Water Chilling for Hydroponics Growing Environments
Water chilling for hydroponics growing environments is useful in capturing and exchanging unwanted heat generated by growing appliances or resulting from the surrounding environment.
Using water to cool reservoirs, lighting, the air and gas fired CO2 generators can lower electrical costs ,and believe it or not, also save money on water.
Say what–save water with water cooling?
That’s right, by using a closed loop water chilling system, unwanted heat is captured and scrubbed away into the external environment more efficiently versus air cooling methods. A healthier growing environment running at optimal temperatures will conserve crop waterings. Since it’s a closed loop, you don’t lose water, so it’s actually very good for water conservation-something to consider in many regions this coming summer 2014.
Water Cooled Gas-Fired CO2 Generators
When a traditional gas-fired CO2 generator becomes activated, it burns natural gas or propane in a very clean and controlled manner to produce water vapour, heat and of course carbon dioxide to stimulate more productive growth. While your plants can handle warmer climates with more CO2 better than with lower levels, the unwanted heat can be outrageous during warmer months with HID lamps operating.

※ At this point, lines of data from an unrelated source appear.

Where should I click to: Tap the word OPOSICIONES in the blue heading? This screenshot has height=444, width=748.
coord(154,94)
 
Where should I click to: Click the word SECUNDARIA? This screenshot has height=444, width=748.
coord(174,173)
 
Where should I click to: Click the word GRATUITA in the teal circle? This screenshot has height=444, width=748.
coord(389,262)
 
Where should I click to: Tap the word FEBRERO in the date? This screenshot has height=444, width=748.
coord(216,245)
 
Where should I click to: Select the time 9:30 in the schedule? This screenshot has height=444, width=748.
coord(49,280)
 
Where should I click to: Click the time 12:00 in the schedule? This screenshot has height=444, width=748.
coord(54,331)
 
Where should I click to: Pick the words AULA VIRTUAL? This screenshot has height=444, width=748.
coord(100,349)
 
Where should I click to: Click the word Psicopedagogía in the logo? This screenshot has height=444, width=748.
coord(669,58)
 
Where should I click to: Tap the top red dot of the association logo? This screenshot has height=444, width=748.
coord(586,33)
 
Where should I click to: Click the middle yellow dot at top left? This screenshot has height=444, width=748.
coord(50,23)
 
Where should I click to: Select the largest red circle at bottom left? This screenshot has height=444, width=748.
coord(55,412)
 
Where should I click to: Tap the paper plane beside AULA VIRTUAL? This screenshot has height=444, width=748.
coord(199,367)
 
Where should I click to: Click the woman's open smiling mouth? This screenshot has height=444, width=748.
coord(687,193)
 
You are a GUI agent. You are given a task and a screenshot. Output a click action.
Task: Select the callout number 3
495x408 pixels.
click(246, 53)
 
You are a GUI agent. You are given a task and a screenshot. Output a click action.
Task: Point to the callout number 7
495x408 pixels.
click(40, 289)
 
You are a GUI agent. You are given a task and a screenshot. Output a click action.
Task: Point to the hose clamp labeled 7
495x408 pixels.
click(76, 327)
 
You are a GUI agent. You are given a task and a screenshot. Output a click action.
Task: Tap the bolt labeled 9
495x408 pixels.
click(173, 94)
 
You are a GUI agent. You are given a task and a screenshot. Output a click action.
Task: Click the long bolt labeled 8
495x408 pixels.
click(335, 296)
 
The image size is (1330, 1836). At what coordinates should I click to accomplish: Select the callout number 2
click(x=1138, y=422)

Water-cooled models operate in similar principle to point-of-use hot water heaters, commonly seen in the WC overseas. With these types of CO2 generators, it can take a little more to install, but once that’s done, they will operate with 90% less heat over common generators, typically have higher outputs and more safety advantages too.

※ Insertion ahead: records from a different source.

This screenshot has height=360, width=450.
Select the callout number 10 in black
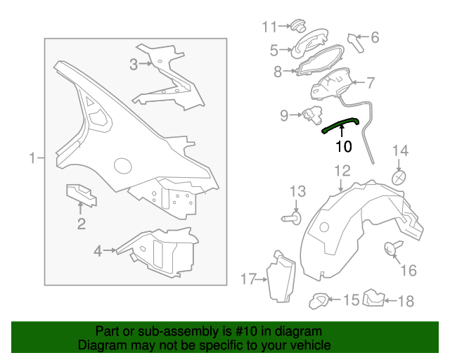(344, 146)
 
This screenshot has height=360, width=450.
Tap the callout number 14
(400, 150)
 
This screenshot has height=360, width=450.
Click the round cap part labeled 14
(399, 178)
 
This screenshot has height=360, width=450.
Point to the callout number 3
(134, 64)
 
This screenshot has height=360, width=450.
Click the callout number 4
(98, 251)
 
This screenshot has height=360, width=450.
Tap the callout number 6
(375, 37)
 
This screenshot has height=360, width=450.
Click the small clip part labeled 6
(355, 43)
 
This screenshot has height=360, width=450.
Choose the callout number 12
(342, 171)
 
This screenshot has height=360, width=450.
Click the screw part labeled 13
(292, 219)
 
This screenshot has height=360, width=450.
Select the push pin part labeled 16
(392, 248)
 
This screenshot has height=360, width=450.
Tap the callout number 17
(248, 278)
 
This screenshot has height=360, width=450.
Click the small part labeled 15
(319, 300)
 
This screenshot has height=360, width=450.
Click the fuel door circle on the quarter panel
(123, 166)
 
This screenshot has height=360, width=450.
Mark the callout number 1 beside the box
(33, 158)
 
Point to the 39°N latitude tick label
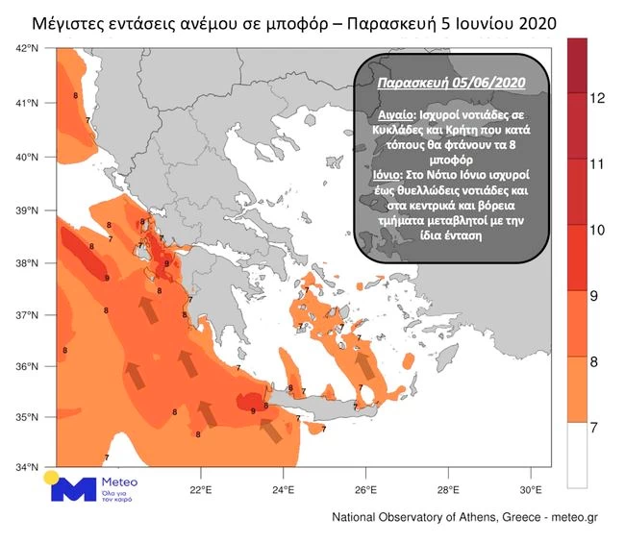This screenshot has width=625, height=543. point(27,210)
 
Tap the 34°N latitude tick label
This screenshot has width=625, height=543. point(27,468)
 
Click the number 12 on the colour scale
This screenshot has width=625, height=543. point(596,98)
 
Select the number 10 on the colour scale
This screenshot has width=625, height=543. point(596,230)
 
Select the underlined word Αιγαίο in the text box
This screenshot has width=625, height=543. point(391,113)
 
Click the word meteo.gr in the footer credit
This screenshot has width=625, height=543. point(572,517)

Hydroponics Reservoir Chillers and Heat Exchanger Coils
Savvy hydroponics growers know that their plants will do great in slightly warmer temperatures when the root system is kept highly oxygenated and slightly chilled via the nutrient solution surrounding the root system, for example at 65 Deg F, with air temperatures being upwards of 85 Deg F with some CO2 enrichment in the growing environment. Like soaking your feet in a cool tub on a hot day.

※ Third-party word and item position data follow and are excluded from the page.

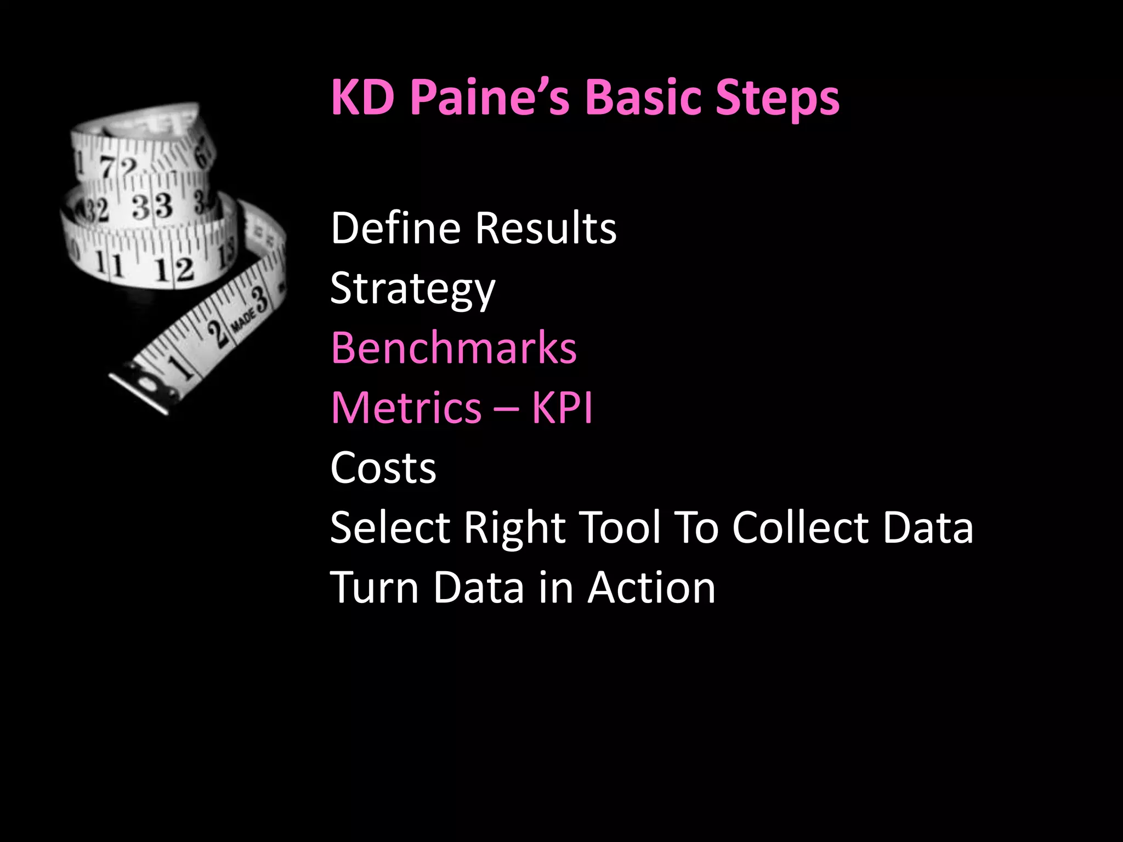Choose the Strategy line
click(412, 289)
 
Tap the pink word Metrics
click(406, 408)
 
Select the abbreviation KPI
click(562, 408)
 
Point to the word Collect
click(800, 527)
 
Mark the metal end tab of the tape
click(140, 392)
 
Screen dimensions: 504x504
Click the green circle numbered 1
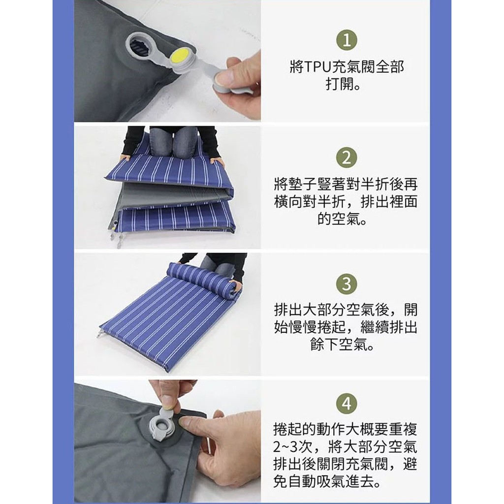346,40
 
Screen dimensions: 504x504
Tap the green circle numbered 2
346,158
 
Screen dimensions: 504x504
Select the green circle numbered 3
346,284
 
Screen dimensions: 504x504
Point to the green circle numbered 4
346,404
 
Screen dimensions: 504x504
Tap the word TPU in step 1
318,67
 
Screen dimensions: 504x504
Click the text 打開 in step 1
340,84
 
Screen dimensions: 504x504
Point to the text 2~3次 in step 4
295,447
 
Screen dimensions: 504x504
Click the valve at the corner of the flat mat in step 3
98,332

If using a single reservoir, an active water chiller (above) , like the kind they use for aquarium applications, is perfect-just hook it up with a small circulation pump to your reservoir, set the temperature and there it will remain.
With multiple reservoirs, you follow the same principle, except get a bigger active water chiller and build a manifold that has solenoid gates, controlled via thermostat or grow room automation to open flow as needed.
The cool flow of chilled water will run through cooling coils (above) , typically fabricated of stainless steel or titanium, that are placed in the reservoirs. The cool flowing water absorbs heat from the reservoir, returning back to the main chilled reservoir. The cool chilled water and the nutrient solutions in the various reservoirs never mix-the heat is removed via the closed loop cooling coils running off the main chilled header.
Water Cooled Lighting
There is water cooled lighting for HID (above) applications-it has been made available in the form of several different generations of innovation from different companies. It has always been met with mixed reviews, and is in fact a viable technology for certain applications and management methods.
Air to Water Heat Exchangers (Cooling Grow Room Air)
Propeller fan forced air to water heat exchangers (above) have been widely used for grow room and CEA greenhouse applications for some time now. Essentially, something like a series of radiator coils (with much more surface area than those in an automobile radiator) carries a flow of cold water through, when a solenoid valve opens the flow by a rise in temperature. The propeller fans push the warm from the growing area through the coils, which capture a lot of the heat and excess humidity from the air.
If a large volume of water is held in a tank buried several feet below the ground, geothermal cooling, along with a small amount of powered chilling from an active water chiller can scrub away enough heat and bring the water to very cold temperatures once the lights are off. Once the lights are running an the air heats up, the volume of water, the temperature it was chilled to and the efficiency of the system relative to the deman will determine how effective the installation will be, among other considerations.